[Click-target data rows]

start

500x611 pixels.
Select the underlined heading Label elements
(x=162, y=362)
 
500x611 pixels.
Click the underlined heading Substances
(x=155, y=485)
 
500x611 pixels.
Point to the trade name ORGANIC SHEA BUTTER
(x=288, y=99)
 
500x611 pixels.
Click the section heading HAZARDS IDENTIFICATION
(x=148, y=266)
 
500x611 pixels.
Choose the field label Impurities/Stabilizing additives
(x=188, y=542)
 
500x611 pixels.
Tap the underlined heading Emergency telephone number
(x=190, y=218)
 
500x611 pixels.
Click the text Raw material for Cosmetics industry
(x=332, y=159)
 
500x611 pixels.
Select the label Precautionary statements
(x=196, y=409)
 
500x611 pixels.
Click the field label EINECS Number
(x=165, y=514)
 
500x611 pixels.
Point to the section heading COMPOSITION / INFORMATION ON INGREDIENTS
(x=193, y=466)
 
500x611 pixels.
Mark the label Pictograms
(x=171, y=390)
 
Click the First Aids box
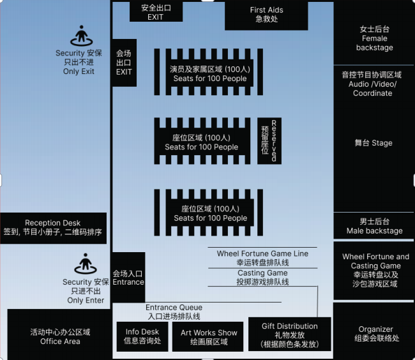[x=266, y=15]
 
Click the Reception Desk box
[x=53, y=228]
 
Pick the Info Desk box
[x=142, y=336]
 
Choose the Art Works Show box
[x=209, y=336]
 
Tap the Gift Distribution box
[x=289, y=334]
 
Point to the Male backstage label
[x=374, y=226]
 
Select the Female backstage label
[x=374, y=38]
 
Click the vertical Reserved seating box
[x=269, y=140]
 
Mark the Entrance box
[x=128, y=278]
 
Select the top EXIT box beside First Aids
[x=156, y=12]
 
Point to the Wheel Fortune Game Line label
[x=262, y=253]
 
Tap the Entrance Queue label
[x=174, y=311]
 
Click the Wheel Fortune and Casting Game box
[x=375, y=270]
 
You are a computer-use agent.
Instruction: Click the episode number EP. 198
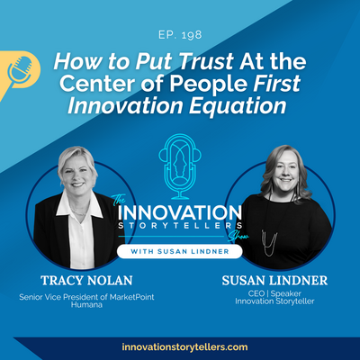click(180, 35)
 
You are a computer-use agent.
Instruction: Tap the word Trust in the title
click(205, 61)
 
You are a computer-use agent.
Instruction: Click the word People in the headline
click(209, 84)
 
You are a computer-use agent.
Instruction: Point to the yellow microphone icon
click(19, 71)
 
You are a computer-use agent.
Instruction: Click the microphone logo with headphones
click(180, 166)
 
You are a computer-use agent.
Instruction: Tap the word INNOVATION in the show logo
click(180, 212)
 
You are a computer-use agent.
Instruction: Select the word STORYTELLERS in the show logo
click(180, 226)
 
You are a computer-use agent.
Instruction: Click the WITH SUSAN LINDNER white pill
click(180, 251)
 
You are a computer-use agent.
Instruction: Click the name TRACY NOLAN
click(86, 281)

end
start

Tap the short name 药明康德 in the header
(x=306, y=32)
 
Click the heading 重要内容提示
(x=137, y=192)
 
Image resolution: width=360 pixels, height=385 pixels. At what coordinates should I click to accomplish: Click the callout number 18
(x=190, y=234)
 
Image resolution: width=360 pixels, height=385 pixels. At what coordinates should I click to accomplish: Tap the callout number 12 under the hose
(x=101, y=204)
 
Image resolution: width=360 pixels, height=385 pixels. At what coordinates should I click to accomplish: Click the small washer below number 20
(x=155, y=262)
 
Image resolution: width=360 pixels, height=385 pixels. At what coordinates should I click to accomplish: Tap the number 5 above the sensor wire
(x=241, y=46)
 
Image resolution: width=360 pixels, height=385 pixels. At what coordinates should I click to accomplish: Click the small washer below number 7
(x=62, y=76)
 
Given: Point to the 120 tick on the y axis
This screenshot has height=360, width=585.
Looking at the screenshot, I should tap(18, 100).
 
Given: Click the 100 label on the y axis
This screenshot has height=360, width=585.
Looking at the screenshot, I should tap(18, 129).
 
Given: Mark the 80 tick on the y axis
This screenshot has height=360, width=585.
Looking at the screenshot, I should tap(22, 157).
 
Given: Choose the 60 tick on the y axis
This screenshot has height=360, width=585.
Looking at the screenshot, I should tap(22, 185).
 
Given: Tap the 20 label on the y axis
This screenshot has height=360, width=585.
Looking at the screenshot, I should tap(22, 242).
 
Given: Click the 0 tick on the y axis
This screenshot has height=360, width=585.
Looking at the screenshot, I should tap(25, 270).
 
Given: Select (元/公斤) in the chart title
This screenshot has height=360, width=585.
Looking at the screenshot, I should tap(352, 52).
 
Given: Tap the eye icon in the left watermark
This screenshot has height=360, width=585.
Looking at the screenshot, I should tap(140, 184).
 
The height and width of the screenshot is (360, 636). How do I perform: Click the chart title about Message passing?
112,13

end

### WHAT THIS TASK INVOLVES
Output every line from the one containing "Tap the short name 药明康德 in the header" down to the one containing "(x=62, y=76)", both included, exactly as they appear in the rows.

### RESULT
Tap the short name 药明康德 in the header
(x=306, y=32)
 
Click the heading 重要内容提示
(x=137, y=192)
 
Image resolution: width=360 pixels, height=385 pixels. At what coordinates should I click to accomplish: Click the callout number 18
(x=190, y=234)
 
Image resolution: width=360 pixels, height=385 pixels. At what coordinates should I click to accomplish: Tap the callout number 12 under the hose
(x=101, y=204)
 
Image resolution: width=360 pixels, height=385 pixels. At what coordinates should I click to accomplish: Click the small washer below number 20
(x=155, y=262)
 
Image resolution: width=360 pixels, height=385 pixels. At what coordinates should I click to accomplish: Tap the number 5 above the sensor wire
(x=241, y=46)
 
Image resolution: width=360 pixels, height=385 pixels. At what coordinates should I click to accomplish: Click the small washer below number 7
(x=62, y=76)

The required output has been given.